1. HABERLER

  2. KIBRIS

  3. KADIN aşağılanıyor dövülüyor öldürülüyor
KADIN aşağılanıyor dövülüyor öldürülüyor

KADIN aşağılanıyor dövülüyor öldürülüyor

Kadına yönelik şiddet her geçen gün artıyor. KKTC’de son 1 yılda 5 kadın cinayete kurban gitti yüzlercesi ise devlet kurumlarına şiddet ihbarında bulundu.

A+A-

7 YILDA 10 KADIN CİNAYETİ: KKTC’de 2011-2016 yılları arasında 5 kadın, cinayete kurban gitti. 1 kadın eşinin fiziki şiddetinden kaçmak isterken evinin balkonundan düşerek canından oldu. 2017 yılında ise cinayete kurban giden kadın sayısı 5

281 KADIN POLİSE BAŞVURDU: Şiddet Bildirim Formu ile Polis Genel Müdürlüğü ve  Sosyal Hizmetler Dairesi’ne 2017 yılı içerisinde şiddet gördüğünü bildiren kadın sayısı 281. Aynı sürede 16 kadın da Sosyal Hizmetler Dairesi’nin “ALO 183 İhbar Hattı”na şiddet ihbarında bulundu

DAYANIŞMA EVİ’NDE 5 KADIN 3 ÇOCUK: Lefkoşa Türk Belediyesi (LTB) bünyesinde sığınma evi olarak işlev gören “Kadın Dayanışma Evi”ne bugüne kadar 26 kadın 24 çocuk sığındı.  “Kadın Dayanışma Evi”nde şuanda şiddet mağduru 5 kadın ve 3 çocuk var

“İHBARLAR CİDDİYE ALINMALI”: Kıbrıs Türk Barolar Birliği Başkanı Hasan Esendağlı: Şiddet yadsınamayacak kadar gerçek ve gittikçe artan bir sorun. Ortaya bir suçun mağduriyetin çıkmasını önlemek devletin ve polisin görevidir. Kadın ‘tehdit altındayım’ diyorsa ciddiye alınması gereklidir

“TOCED DERHAL FİİLİYATA GEÇİRİLMELİ”: Çalışma ve Sosyal Güvenlik Bakanı Zeki Çeler: Şiddetin önlenmesi için Toplumsal Cinsiyet Eşitliği Dairesi’nin (TOCED) derhal fiiliyata geçirilmesi gerekmektedir. Koalisyon ortakları bu konuda hassas.  Bizim burada olmamız zaten bunun güvencesidir

Duygu ALAN

KKTC’de sadece resmi makamların kayıtları dikkate alındığında bile rakamlar, kadına yönelik şiddet konusunda ne kadar aciz durumda olduğumuzu açıkça ve bir kez daha ortaya çıkıyor.

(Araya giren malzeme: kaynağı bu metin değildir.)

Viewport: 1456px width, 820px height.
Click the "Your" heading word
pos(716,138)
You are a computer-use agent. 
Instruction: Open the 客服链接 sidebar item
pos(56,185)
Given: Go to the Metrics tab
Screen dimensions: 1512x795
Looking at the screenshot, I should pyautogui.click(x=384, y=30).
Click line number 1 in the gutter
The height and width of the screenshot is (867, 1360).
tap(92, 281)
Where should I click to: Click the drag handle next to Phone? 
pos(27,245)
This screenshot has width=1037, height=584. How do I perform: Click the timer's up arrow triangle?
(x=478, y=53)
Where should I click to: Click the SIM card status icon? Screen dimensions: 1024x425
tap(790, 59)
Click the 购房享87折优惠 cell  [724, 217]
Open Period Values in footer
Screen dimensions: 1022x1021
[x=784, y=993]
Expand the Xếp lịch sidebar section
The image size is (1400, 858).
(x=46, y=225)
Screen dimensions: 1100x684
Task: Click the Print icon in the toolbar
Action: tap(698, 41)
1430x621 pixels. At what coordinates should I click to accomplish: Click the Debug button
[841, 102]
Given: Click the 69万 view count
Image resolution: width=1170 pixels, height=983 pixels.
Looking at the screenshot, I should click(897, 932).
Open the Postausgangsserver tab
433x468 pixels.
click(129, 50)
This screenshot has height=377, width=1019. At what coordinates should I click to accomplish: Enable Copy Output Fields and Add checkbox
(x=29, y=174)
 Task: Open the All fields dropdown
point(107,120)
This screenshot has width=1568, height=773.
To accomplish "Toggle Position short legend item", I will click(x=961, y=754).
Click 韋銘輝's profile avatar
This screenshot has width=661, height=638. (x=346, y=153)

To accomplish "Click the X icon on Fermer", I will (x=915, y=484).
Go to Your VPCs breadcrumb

Yapılan araştırmalara göre, “ekonomik ve sosyal” nedenlerin yanı sıra “örf ve adetler”, “can korkusu”, “aile ve çevre baskısı” da kadına yönelik şiddetti örtbas ediyor.

Ülkemizde kadına yönelik şiddetin her geçen gün artmasına rağmen, hem şiddeti yaşayan kadın hem de şiddetin tanıkları o veya bu nedenlerle susuyor, susturuluyor.

Sadece dayak değil

Kadınların yaşamış oldukları şiddet, ülkemizde birçok kadın tarafından fiziksel şiddet olarak algılanıyor. Oysa şiddet sadece fiziksel değil, cinsel, ekonomik ve psikolojik unsurları da kapsıyor.

Tehdit ve baskı ile kişinin bir yerden başka bir yere zorla götürülmesi de şiddet kapsamına giriyor.

Çocuklar da şiddetin mağduru

Aile içi şiddet olaylarının tek mağduru kadınlar değil, şiddetin hakim olduğu ailelerde çocuklar da mağdur.

Ev içerisinde yaşanan şiddet olaylarına tanık olan çocuklar, zaman içerisinde psikolojik sorunlar yaşıyor, bazı çocuklar küçük yaşta şiddeti öğreniyor ve ileri yaşlarda kendisi de hayatındaki kişilere şiddet uyguluyor.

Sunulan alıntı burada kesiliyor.